Recent work has demonstrated that semantics specified by pretraining data
influence how representations of different concepts are organized in a large
language model (LLM). However, given the open-ended nature of LLMs, e.g., their
ability to in-context learn, we can ask whether models alter these pretraining
semantics to adopt alternative, context-specified ones. Specifically, if we
provide in-context exemplars wherein a concept plays a different role than what
the pretraining data suggests, do models reorganize their representations in
accordance with these novel semantics? To answer this question, we take
inspiration from the theory of conceptual role semantics and define a toy
"graph tracing" task wherein the nodes of the graph are referenced via concepts
seen during training (e.g., apple, bird, etc.) and the connectivity of the
graph is defined via some predefined structure (e.g., a square grid). Given
exemplars that indicate traces of random walks on the graph, we analyze
intermediate representations of the model and find that as the amount of
context is scaled, there is a sudden re-organization from pretrained semantic
representations to in-context representations aligned with the graph structure.

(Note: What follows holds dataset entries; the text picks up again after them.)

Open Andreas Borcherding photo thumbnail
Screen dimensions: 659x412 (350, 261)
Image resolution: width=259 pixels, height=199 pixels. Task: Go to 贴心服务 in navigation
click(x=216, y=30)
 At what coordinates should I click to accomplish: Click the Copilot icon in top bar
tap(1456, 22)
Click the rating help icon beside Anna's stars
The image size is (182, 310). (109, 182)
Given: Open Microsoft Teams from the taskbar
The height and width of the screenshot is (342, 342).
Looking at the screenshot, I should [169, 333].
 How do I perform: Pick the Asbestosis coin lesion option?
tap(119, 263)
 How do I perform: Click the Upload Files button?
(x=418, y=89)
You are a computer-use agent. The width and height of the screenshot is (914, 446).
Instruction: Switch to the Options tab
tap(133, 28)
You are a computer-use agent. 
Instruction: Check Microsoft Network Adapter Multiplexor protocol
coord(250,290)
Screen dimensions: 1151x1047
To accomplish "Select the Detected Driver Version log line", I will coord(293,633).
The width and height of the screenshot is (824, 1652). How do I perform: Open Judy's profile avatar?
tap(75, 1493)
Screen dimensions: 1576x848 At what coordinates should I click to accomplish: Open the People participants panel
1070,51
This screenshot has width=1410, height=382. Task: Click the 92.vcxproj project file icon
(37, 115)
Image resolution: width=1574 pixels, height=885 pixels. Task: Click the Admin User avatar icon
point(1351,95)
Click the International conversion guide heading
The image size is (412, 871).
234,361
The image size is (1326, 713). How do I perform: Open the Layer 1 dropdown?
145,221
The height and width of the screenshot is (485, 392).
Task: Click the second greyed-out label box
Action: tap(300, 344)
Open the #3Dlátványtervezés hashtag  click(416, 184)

Further, we find that when reference concepts have correlations in their
semantics (e.g., Monday, Tuesday, etc.), the context-specified graph structure
is still present in the representations, but is unable to dominate the
pretrained structure. To explain these results, we analogize our task to energy
minimization for a predefined graph topology, providing evidence towards an
implicit optimization process to infer context-specified semantics. Overall,
our findings indicate scaling context-size can flexibly re-organize model
representations, possibly unlocking novel capabilities.